== Exercise prompt ==
All the data must be output exactly as given.

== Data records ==
[Start of section]
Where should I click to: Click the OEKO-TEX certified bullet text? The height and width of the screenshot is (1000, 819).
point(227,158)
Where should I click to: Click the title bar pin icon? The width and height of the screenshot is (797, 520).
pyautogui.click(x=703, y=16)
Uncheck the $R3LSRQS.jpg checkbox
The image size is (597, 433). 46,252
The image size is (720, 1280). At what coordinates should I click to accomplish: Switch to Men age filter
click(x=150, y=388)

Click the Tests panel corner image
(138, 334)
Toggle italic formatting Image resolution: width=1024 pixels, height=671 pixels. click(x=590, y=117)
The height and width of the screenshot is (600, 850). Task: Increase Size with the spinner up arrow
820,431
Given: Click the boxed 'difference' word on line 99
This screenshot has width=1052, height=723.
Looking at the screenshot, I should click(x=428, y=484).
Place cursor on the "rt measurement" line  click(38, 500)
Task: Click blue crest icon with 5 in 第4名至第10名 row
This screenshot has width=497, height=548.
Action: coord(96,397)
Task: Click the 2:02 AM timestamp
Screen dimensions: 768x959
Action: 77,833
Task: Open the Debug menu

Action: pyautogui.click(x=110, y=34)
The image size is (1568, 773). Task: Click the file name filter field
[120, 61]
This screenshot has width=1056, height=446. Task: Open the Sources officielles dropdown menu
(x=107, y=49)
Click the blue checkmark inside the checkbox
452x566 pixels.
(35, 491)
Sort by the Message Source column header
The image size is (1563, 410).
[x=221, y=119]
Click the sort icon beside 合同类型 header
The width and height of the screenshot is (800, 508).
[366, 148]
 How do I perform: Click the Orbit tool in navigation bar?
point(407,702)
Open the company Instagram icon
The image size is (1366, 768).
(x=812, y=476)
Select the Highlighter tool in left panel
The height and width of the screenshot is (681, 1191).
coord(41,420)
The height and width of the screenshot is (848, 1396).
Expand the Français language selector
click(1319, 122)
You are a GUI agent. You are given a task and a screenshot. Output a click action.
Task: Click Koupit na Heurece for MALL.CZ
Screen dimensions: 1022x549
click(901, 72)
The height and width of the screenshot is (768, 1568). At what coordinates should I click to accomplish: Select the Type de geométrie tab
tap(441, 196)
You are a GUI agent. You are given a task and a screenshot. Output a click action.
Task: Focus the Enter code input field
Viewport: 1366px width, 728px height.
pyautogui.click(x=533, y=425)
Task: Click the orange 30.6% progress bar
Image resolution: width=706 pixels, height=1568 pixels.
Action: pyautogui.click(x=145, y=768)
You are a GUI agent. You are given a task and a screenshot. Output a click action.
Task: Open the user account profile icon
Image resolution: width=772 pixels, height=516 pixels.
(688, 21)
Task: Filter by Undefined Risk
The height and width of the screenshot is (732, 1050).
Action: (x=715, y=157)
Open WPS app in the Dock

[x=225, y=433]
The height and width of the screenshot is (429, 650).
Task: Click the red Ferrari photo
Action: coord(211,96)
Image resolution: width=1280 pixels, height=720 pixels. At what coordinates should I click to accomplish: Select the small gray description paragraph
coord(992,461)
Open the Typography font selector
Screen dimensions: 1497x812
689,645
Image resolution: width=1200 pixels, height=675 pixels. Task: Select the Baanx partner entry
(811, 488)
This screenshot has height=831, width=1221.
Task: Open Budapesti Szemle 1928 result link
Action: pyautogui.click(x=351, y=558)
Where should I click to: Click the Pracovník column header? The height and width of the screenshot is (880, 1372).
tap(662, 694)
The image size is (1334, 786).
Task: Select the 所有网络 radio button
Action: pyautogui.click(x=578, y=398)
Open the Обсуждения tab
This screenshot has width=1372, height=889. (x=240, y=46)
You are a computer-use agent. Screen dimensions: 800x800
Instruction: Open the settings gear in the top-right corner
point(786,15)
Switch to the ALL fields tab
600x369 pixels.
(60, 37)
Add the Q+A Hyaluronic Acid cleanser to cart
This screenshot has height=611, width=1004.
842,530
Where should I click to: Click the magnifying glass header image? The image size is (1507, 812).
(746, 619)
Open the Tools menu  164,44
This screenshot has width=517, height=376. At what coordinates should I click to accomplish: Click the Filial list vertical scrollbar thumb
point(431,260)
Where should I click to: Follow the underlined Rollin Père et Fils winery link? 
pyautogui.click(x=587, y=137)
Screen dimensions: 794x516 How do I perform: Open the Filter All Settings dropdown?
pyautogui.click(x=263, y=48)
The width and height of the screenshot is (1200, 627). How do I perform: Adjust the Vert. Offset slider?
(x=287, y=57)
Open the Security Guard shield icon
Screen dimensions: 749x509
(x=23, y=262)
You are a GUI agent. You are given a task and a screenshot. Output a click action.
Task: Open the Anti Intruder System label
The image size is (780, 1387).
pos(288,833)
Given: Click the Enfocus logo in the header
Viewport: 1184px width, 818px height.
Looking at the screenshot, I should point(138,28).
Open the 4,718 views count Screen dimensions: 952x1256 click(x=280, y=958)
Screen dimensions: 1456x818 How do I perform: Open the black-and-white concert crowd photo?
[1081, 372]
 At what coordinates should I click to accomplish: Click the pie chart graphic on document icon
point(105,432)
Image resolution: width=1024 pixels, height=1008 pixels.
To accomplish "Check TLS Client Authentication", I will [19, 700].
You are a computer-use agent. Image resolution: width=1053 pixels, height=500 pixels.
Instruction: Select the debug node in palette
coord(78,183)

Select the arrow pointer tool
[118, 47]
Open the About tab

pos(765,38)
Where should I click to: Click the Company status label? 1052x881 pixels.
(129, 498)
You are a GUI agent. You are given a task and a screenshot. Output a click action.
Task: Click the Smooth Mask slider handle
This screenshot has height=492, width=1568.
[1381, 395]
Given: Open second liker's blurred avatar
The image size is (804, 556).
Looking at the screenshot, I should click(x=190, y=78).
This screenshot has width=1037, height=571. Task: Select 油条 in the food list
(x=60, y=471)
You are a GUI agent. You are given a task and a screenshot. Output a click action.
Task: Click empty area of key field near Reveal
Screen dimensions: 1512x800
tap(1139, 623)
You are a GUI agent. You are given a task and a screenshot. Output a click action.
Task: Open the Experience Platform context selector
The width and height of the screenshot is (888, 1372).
[End of section]
== Response area ==
Where should I click to: Click the OEKO-TEX certified bullet text? The height and width of the screenshot is (1000, 819).
point(227,158)
Where should I click to: Click the title bar pin icon? The width and height of the screenshot is (797, 520).
pyautogui.click(x=703, y=16)
Uncheck the $R3LSRQS.jpg checkbox
The image size is (597, 433). 46,252
The image size is (720, 1280). At what coordinates should I click to accomplish: Switch to Men age filter
click(x=150, y=388)

Click the Tests panel corner image
(138, 334)
Toggle italic formatting Image resolution: width=1024 pixels, height=671 pixels. click(x=590, y=117)
The height and width of the screenshot is (600, 850). Task: Increase Size with the spinner up arrow
820,431
Given: Click the boxed 'difference' word on line 99
This screenshot has width=1052, height=723.
Looking at the screenshot, I should click(x=428, y=484).
Place cursor on the "rt measurement" line  click(38, 500)
Task: Click blue crest icon with 5 in 第4名至第10名 row
This screenshot has width=497, height=548.
Action: coord(96,397)
Task: Click the 2:02 AM timestamp
Screen dimensions: 768x959
Action: 77,833
Task: Open the Debug menu

Action: pyautogui.click(x=110, y=34)
The image size is (1568, 773). Task: Click the file name filter field
[120, 61]
This screenshot has width=1056, height=446. Task: Open the Sources officielles dropdown menu
(x=107, y=49)
Click the blue checkmark inside the checkbox
452x566 pixels.
(35, 491)
Sort by the Message Source column header
The image size is (1563, 410).
[x=221, y=119]
Click the sort icon beside 合同类型 header
The width and height of the screenshot is (800, 508).
[366, 148]
 How do I perform: Click the Orbit tool in navigation bar?
point(407,702)
Open the company Instagram icon
The image size is (1366, 768).
(x=812, y=476)
Select the Highlighter tool in left panel
The height and width of the screenshot is (681, 1191).
coord(41,420)
The height and width of the screenshot is (848, 1396).
Expand the Français language selector
click(1319, 122)
You are a GUI agent. You are given a task and a screenshot. Output a click action.
Task: Click Koupit na Heurece for MALL.CZ
Screen dimensions: 1022x549
click(901, 72)
The height and width of the screenshot is (768, 1568). At what coordinates should I click to accomplish: Select the Type de geométrie tab
tap(441, 196)
You are a GUI agent. You are given a task and a screenshot. Output a click action.
Task: Focus the Enter code input field
Viewport: 1366px width, 728px height.
pyautogui.click(x=533, y=425)
Task: Click the orange 30.6% progress bar
Image resolution: width=706 pixels, height=1568 pixels.
Action: pyautogui.click(x=145, y=768)
You are a GUI agent. You are given a task and a screenshot. Output a click action.
Task: Open the user account profile icon
Image resolution: width=772 pixels, height=516 pixels.
(688, 21)
Task: Filter by Undefined Risk
The height and width of the screenshot is (732, 1050).
Action: (x=715, y=157)
Open WPS app in the Dock

[x=225, y=433]
The height and width of the screenshot is (429, 650).
Task: Click the red Ferrari photo
Action: coord(211,96)
Image resolution: width=1280 pixels, height=720 pixels. At what coordinates should I click to accomplish: Select the small gray description paragraph
coord(992,461)
Open the Typography font selector
Screen dimensions: 1497x812
689,645
Image resolution: width=1200 pixels, height=675 pixels. Task: Select the Baanx partner entry
(811, 488)
This screenshot has height=831, width=1221.
Task: Open Budapesti Szemle 1928 result link
Action: pyautogui.click(x=351, y=558)
Where should I click to: Click the Pracovník column header? The height and width of the screenshot is (880, 1372).
tap(662, 694)
The image size is (1334, 786).
Task: Select the 所有网络 radio button
Action: pyautogui.click(x=578, y=398)
Open the Обсуждения tab
This screenshot has width=1372, height=889. (x=240, y=46)
You are a computer-use agent. Screen dimensions: 800x800
Instruction: Open the settings gear in the top-right corner
point(786,15)
Switch to the ALL fields tab
600x369 pixels.
(60, 37)
Add the Q+A Hyaluronic Acid cleanser to cart
This screenshot has height=611, width=1004.
842,530
Where should I click to: Click the magnifying glass header image? The image size is (1507, 812).
(746, 619)
Open the Tools menu  164,44
This screenshot has width=517, height=376. At what coordinates should I click to accomplish: Click the Filial list vertical scrollbar thumb
point(431,260)
Where should I click to: Follow the underlined Rollin Père et Fils winery link? 
pyautogui.click(x=587, y=137)
Screen dimensions: 794x516 How do I perform: Open the Filter All Settings dropdown?
pyautogui.click(x=263, y=48)
The width and height of the screenshot is (1200, 627). How do I perform: Adjust the Vert. Offset slider?
(x=287, y=57)
Open the Security Guard shield icon
Screen dimensions: 749x509
(x=23, y=262)
You are a GUI agent. You are given a task and a screenshot. Output a click action.
Task: Open the Anti Intruder System label
The image size is (780, 1387).
pos(288,833)
Given: Click the Enfocus logo in the header
Viewport: 1184px width, 818px height.
Looking at the screenshot, I should point(138,28).
Open the 4,718 views count Screen dimensions: 952x1256 click(x=280, y=958)
Screen dimensions: 1456x818 How do I perform: Open the black-and-white concert crowd photo?
[1081, 372]
 At what coordinates should I click to accomplish: Click the pie chart graphic on document icon
point(105,432)
Image resolution: width=1024 pixels, height=1008 pixels.
To accomplish "Check TLS Client Authentication", I will [19, 700].
You are a computer-use agent. Image resolution: width=1053 pixels, height=500 pixels.
Instruction: Select the debug node in palette
coord(78,183)

Select the arrow pointer tool
[118, 47]
Open the About tab

pos(765,38)
Where should I click to: Click the Company status label? 1052x881 pixels.
(129, 498)
You are a GUI agent. You are given a task and a screenshot. Output a click action.
Task: Click the Smooth Mask slider handle
This screenshot has height=492, width=1568.
[1381, 395]
Given: Open second liker's blurred avatar
The image size is (804, 556).
Looking at the screenshot, I should click(x=190, y=78).
This screenshot has width=1037, height=571. Task: Select 油条 in the food list
(x=60, y=471)
You are a GUI agent. You are given a task and a screenshot. Output a click action.
Task: Click empty area of key field near Reveal
Screen dimensions: 1512x800
tap(1139, 623)
You are a GUI agent. You are given a task and a screenshot. Output a click action.
Task: Open the Experience Platform context selector
The width and height of the screenshot is (888, 1372).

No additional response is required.